In the listing below, swap "Image resolution" for "Display resolution" and repeat the lines otherwise unchanged.

──────── STORED ROWS

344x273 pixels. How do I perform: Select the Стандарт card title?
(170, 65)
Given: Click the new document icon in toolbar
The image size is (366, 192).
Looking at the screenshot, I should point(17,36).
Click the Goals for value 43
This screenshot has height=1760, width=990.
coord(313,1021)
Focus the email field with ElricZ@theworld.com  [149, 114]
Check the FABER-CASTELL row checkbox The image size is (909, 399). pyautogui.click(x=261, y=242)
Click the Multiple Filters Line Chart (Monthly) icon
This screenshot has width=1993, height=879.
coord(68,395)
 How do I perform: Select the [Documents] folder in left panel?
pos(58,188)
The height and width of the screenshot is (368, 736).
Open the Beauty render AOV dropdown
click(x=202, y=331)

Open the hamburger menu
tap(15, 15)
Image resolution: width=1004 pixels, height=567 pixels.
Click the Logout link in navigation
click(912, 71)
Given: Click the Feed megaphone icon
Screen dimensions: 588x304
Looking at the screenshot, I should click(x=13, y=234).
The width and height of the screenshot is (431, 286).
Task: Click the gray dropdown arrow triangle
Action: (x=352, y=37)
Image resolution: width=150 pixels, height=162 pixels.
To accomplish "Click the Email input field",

────────────────

■ **RESPONSE BELOW**
344x273 pixels. How do I perform: Select the Стандарт card title?
(170, 65)
Given: Click the new document icon in toolbar
The image size is (366, 192).
Looking at the screenshot, I should point(17,36).
Click the Goals for value 43
This screenshot has height=1760, width=990.
coord(313,1021)
Focus the email field with ElricZ@theworld.com  [149, 114]
Check the FABER-CASTELL row checkbox The image size is (909, 399). pyautogui.click(x=261, y=242)
Click the Multiple Filters Line Chart (Monthly) icon
This screenshot has width=1993, height=879.
coord(68,395)
 How do I perform: Select the [Documents] folder in left panel?
pos(58,188)
The height and width of the screenshot is (368, 736).
Open the Beauty render AOV dropdown
click(x=202, y=331)

Open the hamburger menu
tap(15, 15)
Display resolution: width=1004 pixels, height=567 pixels.
Click the Logout link in navigation
click(912, 71)
Given: Click the Feed megaphone icon
Screen dimensions: 588x304
Looking at the screenshot, I should click(x=13, y=234).
The width and height of the screenshot is (431, 286).
Task: Click the gray dropdown arrow triangle
Action: (x=352, y=37)
Display resolution: width=150 pixels, height=162 pixels.
To accomplish "Click the Email input field",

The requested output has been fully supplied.